LAWS(KER)-2001-3-44

BAIJU AND COMPANY Vs. STATE OF KERALA

Decided On March 28, 2001
BAIJU AND COMPANY Appellant
V/S
STATE OF KERALA Respondents

JUDGEMENT

(1.) THIS T. R. C. has been filed challenging the order of the Kerala Sales Tax Appellate Tribunal, Additional Bench, Kozhikode. Two appeals were preferred before the Tribunal. The assessee filed T. A. No. 411 of 1998, while the State filed T. A. No. 497 of 1998. Both the appeals were dismissed. The orders passed by the appellate authority was confirmed. The assessment year in question is 1993-94. The assessee is a dealer in arrack during 1993-94. The assessee had conducted business only in the said year. The assessee had bid in auction the right to conduct business in arrack in shop Nos. 118 to 132 of Group No. 1 of the Kunnamangalam Range for an amount of Rs. 22,00,500. The privilege price which was so fixed in respect of the shops in question for the year 1993-94 turned out in sharp enhancement of the rental obtained for the previous year, viz. , Rs. 6,61,500. According to the assessee, the assessee was not given registration under the Kerala General Sales Tax Act and the Central Sales Tax Act. The application in form No. 21 was also submitted seeking to come within the compounding system under which dealers were permitted to pay tax at a fixed rate of 20 per cent of base rental amount. Because, the registration was not given, the assessee was not in a position to import the rectified spirit from outside the State. It appears that the assessing authority inspected the premises on November 6, 1993. Inspection was also conducted on June 12, 1993 and March 23, 1994. On June 12, 1993, the Intelligence Squad, Kozhikode, inspected the premises and found 1,340 litres of arrack and there was an excess stock and penalty was imposed under section 45a of the Act. On March 23, 1994, the assessing authority inspected the business premises. Stock of 70 litres of arrack was found. Books of accounts were not available at the time of inspection. The assessing authority was not satisfied with the return given by the petitioner and rejected the accounts. Then the assessing authority assessed on the best judgment assessment by estimating the turnover at 5 times rental amount.

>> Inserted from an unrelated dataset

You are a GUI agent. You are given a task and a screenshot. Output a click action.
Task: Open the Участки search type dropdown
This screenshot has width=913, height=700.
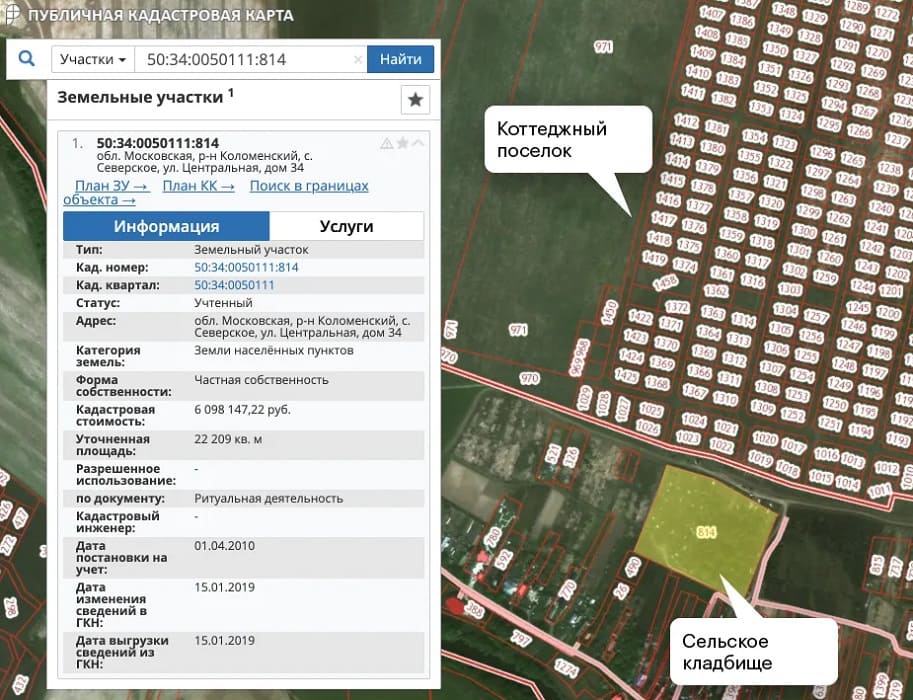[92, 59]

(2.) AGAINST the abovesaid assessment, the petitioner preferred appeal before the appellate authority. The appellate authority agreed with the assessing authority regarding the rejection of accounts. But regarding the estimation of the turnover, it disagreed with the assessing authority. It held as follows : "the materials available in the records are the stock variation noticed at the time of inspection of the business premises on June 12, 1993 and the non-availability of the books of accounts at place of business of the appellant noticed at the time of inspection conducted on March 22, 1994. Based on these materials the assessing authority boosted up the turnover of the appellant from Rs. 3,58,632 to Rs. 1,10,02,500. Considering the quantum of suppression detected as a result of the abovesaid inspections, the estimation of sales turnover as 5 times of the rental amount made by the reasonable nexus to the materials on record". It is against the above order that both the State and the assessee preferred appeals before the Tribunal. The Tribunal dismissed both the appeals. So far as the appeal filed by the assessee is concerned, the Tribunal held that the estimate of turnover retained by the Appellate Assistant Commissioner is neither excessive nor arbitrary. Therefore, the Tribunal confirmed the order passed by the Appellate Assistant Commissioner.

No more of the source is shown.